C. Plaintiffs' Attorney Fees

¶ 25 Finally, Plaintiffs argue that the trial court erred in concluding that Plaintiffs were not entitled to recover attorney fees relating to claims upon which they were successful. Again, "[a]ttorney fees are generally recoverable in Utah only when authorized by statute or contract." Prince v. Bear River Mut. Ins. Co., 2002 UT 68, ¶ 52, 56 P.3d 524. In a limited partnership derivative action, see Utah Code Ann. § 48-2a-1001 (2002), an award of attorney fees and costs to the limited partners—Plaintiffs in this case—is permitted by statute as follows:

If a derivative action[5] is successful, in whole or in part, or if anything is received by the plaintiff as a result of a judgment, compromise, or settlement of an action or claim, the court may award the plaintiff reasonable expenses, including reasonable attorney[ ] fees, and shall direct him to remit to the limited partnership the remainder of those proceeds received by him.

Id. § 48-2a-1004 (2002).

¶ 26 Section 48-2a-1004 clearly provides that, in a limited partnership derivative action, the trial court "may award the plaintiff *211... reasonable attorney fees." Id. (emphasis added). Because the plain language of the statute makes the award of attorney fees discretionary, we review the trial court's decision under an abuse of discretion standard. See Trench Shoring Servs., Inc. v. Saratoga Springs Dev., L.L.C., 2002 UT App 300, ¶ 8, 57 P.3d 241.

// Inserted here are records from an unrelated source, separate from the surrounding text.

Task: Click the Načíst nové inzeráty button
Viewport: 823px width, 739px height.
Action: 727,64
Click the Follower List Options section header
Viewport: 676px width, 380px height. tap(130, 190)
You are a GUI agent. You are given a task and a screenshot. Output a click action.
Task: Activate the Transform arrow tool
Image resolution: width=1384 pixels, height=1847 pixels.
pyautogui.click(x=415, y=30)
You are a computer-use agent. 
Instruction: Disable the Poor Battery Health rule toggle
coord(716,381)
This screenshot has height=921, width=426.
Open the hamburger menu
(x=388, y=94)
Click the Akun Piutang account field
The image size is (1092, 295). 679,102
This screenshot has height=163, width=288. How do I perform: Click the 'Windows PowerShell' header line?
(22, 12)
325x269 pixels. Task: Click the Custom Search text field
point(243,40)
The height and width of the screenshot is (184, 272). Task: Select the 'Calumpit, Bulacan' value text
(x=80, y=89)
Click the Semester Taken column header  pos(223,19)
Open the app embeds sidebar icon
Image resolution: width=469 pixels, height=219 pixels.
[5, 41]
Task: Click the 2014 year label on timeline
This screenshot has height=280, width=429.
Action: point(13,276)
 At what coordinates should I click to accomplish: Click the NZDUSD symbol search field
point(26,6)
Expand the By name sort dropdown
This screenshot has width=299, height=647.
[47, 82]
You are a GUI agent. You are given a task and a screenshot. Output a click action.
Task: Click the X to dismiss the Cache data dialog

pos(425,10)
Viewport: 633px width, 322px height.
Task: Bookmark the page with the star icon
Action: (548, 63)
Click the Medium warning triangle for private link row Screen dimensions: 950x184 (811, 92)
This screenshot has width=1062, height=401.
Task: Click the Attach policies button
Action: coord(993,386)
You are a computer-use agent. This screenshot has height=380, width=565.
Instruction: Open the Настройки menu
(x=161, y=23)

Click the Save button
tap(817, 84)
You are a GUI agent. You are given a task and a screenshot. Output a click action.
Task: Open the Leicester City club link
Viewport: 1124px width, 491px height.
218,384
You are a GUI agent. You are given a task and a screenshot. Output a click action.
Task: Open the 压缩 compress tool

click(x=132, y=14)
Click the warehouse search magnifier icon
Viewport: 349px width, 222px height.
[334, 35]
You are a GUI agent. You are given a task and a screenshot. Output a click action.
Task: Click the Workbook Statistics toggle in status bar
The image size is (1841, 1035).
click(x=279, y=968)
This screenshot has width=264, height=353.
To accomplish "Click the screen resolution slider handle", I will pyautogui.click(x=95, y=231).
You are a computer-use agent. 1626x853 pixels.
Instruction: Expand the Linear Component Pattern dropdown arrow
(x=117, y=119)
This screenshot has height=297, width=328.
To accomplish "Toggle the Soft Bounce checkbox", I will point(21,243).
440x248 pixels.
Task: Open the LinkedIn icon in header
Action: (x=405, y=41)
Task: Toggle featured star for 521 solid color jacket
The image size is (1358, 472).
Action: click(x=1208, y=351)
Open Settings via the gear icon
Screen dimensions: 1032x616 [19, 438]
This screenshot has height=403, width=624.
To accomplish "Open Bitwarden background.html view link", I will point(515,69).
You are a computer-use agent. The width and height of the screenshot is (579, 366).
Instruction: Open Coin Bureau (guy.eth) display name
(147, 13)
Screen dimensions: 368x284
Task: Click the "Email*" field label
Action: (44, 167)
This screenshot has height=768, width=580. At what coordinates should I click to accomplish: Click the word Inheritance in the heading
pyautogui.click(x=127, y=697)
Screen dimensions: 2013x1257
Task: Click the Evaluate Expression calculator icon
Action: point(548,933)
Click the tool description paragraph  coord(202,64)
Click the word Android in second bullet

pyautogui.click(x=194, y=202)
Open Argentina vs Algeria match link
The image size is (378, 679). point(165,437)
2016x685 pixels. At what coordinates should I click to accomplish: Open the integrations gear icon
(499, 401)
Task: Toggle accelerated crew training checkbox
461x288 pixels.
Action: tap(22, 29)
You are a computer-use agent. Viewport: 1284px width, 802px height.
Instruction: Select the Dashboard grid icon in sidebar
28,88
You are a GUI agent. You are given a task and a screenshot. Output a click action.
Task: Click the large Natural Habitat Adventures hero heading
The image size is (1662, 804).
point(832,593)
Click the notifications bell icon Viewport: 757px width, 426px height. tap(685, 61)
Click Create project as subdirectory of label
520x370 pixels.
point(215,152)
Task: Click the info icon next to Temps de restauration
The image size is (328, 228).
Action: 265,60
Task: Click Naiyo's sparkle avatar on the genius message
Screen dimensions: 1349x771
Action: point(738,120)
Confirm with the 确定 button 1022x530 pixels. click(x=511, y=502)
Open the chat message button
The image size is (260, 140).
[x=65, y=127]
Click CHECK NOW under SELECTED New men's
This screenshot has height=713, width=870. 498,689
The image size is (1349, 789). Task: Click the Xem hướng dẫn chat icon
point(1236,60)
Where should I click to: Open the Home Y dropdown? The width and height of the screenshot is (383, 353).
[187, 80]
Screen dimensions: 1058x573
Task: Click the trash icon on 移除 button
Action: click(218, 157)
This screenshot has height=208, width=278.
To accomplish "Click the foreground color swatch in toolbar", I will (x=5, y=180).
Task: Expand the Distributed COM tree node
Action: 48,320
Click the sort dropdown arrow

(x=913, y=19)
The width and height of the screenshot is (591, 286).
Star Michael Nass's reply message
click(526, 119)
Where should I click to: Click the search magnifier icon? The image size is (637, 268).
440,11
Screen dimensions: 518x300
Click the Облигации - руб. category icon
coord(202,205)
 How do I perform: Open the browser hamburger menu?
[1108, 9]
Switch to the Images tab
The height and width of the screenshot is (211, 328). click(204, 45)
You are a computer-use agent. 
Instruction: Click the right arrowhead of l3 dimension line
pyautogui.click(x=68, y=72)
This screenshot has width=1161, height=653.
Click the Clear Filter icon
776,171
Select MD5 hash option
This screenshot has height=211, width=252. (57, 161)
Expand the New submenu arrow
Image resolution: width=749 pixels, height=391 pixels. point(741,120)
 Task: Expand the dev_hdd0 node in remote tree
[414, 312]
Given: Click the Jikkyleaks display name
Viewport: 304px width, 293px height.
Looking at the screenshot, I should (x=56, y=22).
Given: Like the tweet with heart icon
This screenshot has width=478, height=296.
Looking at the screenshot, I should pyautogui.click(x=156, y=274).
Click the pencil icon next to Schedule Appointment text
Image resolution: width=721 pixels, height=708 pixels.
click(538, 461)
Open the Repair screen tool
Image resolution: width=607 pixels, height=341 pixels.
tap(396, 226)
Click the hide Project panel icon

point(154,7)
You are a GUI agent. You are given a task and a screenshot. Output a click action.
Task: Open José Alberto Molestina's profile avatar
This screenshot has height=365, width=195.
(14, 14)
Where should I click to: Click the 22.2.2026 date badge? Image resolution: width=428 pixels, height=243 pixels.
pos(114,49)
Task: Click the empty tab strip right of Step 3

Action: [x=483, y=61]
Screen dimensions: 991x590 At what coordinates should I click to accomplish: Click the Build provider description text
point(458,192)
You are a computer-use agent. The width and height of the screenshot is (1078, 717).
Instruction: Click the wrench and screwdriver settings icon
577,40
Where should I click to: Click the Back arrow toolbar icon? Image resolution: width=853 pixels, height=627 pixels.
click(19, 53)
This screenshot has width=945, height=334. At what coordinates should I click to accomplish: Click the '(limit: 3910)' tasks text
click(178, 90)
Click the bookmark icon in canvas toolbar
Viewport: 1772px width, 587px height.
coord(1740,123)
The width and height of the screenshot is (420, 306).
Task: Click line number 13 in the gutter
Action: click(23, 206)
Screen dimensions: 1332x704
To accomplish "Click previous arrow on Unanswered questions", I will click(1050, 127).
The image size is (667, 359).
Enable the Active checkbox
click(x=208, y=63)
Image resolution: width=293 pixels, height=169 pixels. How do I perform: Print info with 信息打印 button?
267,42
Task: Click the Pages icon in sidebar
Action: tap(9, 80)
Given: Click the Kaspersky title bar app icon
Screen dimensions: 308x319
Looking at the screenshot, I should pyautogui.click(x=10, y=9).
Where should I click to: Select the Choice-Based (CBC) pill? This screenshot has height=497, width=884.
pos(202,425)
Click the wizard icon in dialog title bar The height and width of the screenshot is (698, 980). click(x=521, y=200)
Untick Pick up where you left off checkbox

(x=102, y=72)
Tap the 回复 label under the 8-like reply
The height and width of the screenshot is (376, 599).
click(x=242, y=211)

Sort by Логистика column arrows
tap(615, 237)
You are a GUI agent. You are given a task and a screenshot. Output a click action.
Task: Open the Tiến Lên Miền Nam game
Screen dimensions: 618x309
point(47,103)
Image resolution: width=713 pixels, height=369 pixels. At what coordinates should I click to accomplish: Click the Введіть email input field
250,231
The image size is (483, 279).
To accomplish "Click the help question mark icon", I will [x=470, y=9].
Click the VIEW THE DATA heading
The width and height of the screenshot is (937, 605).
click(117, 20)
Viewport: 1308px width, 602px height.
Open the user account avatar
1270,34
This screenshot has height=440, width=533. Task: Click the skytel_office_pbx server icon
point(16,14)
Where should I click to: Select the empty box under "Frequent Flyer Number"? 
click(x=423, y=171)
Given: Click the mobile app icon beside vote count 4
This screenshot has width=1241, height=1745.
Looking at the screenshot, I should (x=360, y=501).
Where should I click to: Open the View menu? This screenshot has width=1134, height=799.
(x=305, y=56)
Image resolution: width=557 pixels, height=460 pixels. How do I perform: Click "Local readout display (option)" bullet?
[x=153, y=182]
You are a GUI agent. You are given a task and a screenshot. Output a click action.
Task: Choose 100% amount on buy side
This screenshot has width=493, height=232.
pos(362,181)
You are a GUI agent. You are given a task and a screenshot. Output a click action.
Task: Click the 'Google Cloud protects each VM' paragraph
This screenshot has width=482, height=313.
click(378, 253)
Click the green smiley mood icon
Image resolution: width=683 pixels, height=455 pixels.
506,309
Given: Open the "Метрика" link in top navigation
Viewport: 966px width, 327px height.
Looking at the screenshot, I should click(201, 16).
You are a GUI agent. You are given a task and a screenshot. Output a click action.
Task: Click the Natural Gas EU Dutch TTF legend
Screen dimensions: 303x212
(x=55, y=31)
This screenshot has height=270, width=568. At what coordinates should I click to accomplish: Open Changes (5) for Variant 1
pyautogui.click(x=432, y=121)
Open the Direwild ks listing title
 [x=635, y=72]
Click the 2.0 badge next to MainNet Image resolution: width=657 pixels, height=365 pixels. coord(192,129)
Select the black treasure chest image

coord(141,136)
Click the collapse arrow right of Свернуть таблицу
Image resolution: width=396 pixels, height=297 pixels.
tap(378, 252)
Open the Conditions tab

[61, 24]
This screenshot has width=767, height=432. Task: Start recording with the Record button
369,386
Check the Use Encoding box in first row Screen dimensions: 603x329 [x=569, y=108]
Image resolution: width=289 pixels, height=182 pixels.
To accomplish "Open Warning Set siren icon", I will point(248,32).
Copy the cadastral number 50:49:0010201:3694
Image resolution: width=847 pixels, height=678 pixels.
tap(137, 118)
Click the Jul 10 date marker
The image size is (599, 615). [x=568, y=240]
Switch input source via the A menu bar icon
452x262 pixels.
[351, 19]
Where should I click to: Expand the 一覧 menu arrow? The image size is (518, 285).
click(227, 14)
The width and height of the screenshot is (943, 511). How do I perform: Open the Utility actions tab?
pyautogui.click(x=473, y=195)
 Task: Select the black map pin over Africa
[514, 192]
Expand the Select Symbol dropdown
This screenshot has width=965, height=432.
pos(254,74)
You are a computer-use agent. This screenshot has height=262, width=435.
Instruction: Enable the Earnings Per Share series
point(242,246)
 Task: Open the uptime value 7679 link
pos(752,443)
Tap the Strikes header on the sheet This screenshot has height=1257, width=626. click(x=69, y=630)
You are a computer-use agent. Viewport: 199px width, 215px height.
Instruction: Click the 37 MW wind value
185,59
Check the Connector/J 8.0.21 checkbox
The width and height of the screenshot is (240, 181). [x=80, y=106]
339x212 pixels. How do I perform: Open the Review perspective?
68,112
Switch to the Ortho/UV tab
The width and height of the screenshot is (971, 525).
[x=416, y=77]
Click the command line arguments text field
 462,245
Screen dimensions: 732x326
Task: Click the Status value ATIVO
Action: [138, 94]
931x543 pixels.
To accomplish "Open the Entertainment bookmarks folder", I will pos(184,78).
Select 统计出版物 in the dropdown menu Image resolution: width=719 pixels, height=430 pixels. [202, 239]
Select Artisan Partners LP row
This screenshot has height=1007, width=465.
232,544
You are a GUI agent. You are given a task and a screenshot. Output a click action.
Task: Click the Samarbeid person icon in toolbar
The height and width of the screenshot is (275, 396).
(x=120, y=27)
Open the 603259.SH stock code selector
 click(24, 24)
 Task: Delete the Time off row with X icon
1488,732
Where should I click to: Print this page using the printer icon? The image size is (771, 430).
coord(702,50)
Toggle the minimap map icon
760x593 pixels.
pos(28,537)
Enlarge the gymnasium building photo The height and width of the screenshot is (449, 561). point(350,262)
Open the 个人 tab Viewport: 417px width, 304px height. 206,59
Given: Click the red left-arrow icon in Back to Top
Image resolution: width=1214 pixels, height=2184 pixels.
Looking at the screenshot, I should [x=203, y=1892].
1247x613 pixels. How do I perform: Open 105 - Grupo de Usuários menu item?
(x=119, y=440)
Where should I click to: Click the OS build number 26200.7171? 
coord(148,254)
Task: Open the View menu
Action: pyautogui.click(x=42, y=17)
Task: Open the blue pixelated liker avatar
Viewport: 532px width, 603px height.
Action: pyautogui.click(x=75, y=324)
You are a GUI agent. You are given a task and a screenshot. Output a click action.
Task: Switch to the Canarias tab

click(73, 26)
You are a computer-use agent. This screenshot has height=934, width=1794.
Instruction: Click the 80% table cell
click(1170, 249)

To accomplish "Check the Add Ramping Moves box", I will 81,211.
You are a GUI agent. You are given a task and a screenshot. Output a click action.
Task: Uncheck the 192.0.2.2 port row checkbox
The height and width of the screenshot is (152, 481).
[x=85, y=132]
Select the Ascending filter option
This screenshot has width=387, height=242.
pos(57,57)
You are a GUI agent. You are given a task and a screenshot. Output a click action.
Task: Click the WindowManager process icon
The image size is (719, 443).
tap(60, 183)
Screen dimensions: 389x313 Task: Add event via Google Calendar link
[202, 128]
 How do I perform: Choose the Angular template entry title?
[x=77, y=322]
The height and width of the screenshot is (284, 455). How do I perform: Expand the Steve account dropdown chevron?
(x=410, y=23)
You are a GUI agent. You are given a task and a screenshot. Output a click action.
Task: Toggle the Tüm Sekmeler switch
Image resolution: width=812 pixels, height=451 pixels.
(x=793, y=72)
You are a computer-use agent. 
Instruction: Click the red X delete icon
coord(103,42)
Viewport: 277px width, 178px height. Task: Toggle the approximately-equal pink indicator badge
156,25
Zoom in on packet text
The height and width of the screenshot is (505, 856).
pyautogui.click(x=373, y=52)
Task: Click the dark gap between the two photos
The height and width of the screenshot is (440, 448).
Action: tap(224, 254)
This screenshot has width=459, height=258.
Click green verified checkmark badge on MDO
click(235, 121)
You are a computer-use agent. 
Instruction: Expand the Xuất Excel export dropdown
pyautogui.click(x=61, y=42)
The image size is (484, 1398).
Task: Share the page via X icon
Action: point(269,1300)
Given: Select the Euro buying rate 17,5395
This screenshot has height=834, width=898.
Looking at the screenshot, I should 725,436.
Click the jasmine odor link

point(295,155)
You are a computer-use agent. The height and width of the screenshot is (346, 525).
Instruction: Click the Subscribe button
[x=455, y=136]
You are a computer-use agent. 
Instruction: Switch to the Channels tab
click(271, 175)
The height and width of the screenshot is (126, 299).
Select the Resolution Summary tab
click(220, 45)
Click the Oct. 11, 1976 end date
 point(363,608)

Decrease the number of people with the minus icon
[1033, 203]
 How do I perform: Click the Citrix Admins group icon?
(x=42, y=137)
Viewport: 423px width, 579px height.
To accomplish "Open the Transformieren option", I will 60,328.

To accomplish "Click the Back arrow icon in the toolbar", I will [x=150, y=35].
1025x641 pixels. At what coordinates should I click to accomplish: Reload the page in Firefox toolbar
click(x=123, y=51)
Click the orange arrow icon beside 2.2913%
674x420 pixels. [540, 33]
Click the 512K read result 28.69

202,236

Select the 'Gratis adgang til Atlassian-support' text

¶ 27 After reviewing the trial court's ruling and the record, we cannot say that the trial court exceeded its discretion in determining that Plaintiffs were not entitled to attorney fees under section 48-2a-1004. Furthermore, because we agree with both the trial court's determination that Defendants were the prevailing party for the purpose of awarding attorney fees and its decision to award attorney fees to Defendants, an award of attorney fees to Plaintiffs would have been inappropriate. See Mountain States Broad. Co. v. Neale, 783 P.2d 551, 555-57 (Utah Ct.App.1989). Therefore, we affirm the trial court's conclusion that Plaintiffs were not entitled to attorney fees.

CONCLUSION

¶ 28 We affirm the trial court's distribution of SSD's assets in accordance with the final accounting. We also affirm the trial court's conclusion that Defendants were entitled to an award of attorney fees and hold that Defendants are entitled to attorney fees on appeal. However, we conclude that the trial court exceeded its discretion in determining the amount of attorney fees awarded to Defendants. We remand for the trial court to determine Defendants' reasonable attorney fees incurred both at trial and on appeal, and to adjust Defendants' attorney fee award, consistent with this opinion. Finally, we affirm the trial court's conclusion that Plaintiffs were not entitled to attorney fees.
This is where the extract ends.